The cascade (stop at first success)
| Tier | Strategy | Cost |
|---|---|---|
| 0 | Direct APIs / mirrors (arxiv, wikipedia, EuropePMC; extend: job boards) | free, cleanest |
| 1 | Plain HTTP + TLS impersonation (curl_cffi), incl. PDFs |
cheap |
| 2 | Cloudflare / anti-bot solver (cloudscraper, install .[cloudflare]) |
cheap-ish (~5s/host) |
| 3 | Stealth headless browser (patchright, Chromium) |
heavy |
| 3b | Camoufox (Firefox stealth) — on by default (opt out: SCRAPER_DISABLE_CAMOUFOX) |
heavy + slow (~40s on hard CF) |
| 3c | Residential-IP browser over CDP (BU_CDP_URL) — off unless configured |
heavy (remote egress) |
| 4 | Firecrawl (paid, env-gated, audited) | paid, last resort |
Every URL has a wall-clock budget (SCRAPER_DEADLINE_S, default 45s) checked between
tiers so one URL can't run the whole cascade of timeouts.
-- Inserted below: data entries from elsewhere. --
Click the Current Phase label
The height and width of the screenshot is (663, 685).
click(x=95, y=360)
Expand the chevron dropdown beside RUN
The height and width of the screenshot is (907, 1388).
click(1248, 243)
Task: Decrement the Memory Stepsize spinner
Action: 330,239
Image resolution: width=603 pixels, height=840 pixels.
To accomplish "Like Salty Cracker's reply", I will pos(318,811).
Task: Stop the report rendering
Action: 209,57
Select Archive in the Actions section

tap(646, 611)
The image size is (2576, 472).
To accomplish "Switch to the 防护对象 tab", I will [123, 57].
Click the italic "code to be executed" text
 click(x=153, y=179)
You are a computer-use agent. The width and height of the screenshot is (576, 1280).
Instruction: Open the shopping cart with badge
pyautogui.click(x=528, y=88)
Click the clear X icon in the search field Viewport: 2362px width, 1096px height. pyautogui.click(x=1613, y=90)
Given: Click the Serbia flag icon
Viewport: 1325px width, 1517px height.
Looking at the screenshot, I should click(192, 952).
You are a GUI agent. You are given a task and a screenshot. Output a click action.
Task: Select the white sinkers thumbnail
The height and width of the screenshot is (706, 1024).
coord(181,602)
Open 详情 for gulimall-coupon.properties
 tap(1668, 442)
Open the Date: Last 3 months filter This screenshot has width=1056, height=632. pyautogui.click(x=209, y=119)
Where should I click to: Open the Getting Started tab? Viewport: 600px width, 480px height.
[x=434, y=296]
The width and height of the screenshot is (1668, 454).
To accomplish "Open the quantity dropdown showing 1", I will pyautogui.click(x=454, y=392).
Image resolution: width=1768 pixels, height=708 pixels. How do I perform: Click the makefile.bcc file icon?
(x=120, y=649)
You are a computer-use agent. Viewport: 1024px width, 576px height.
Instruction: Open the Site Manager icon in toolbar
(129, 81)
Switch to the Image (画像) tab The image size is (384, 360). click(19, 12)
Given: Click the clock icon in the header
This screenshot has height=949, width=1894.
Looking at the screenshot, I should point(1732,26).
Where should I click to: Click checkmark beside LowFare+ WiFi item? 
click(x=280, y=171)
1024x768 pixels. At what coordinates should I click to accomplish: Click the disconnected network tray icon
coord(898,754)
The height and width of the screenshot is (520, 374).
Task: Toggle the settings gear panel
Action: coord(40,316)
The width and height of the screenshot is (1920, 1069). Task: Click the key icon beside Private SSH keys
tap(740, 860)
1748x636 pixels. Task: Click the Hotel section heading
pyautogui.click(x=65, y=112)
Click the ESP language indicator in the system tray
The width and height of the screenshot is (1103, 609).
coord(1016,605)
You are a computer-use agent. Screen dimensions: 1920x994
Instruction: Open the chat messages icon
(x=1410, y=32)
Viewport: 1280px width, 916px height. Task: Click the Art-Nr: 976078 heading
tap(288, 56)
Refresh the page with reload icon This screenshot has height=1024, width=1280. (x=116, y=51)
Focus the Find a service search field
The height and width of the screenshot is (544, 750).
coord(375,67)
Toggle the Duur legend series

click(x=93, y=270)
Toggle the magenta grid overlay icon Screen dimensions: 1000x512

Each tier attempt records
latency + outcome (ok / short_content / rate_limited / miss / not_applicable)
to its span and the botwall event log; the root span carries total latency and the final
outcome (incl. deadline_exceeded).
Search (query → URLs) is separate from the scrape cascade: switchback.search() /
python -m switchback.api --search <query>, backed by a local SearXNG.
Install
pip install switchback # core: normalization + cheap tiers (0/1) + search
pip install "switchback[cloudflare]" # + Tier 2 Cloudflare/anti-bot solver (cloudscraper)
pip install "switchback[server]" # + HTTP service (fastapi, uvicorn) incl. /metrics + /traces
pip install "switchback[browser]" && patchright install chromium # + Tier 3 stealth Chromium
pip install "switchback[camoufox]" && camoufox fetch # + Tier 3b Firefox stealth
pip install "switchback[firecrawl]" # + Tier 4 paid API (needs FIRECRAWL_API_KEY)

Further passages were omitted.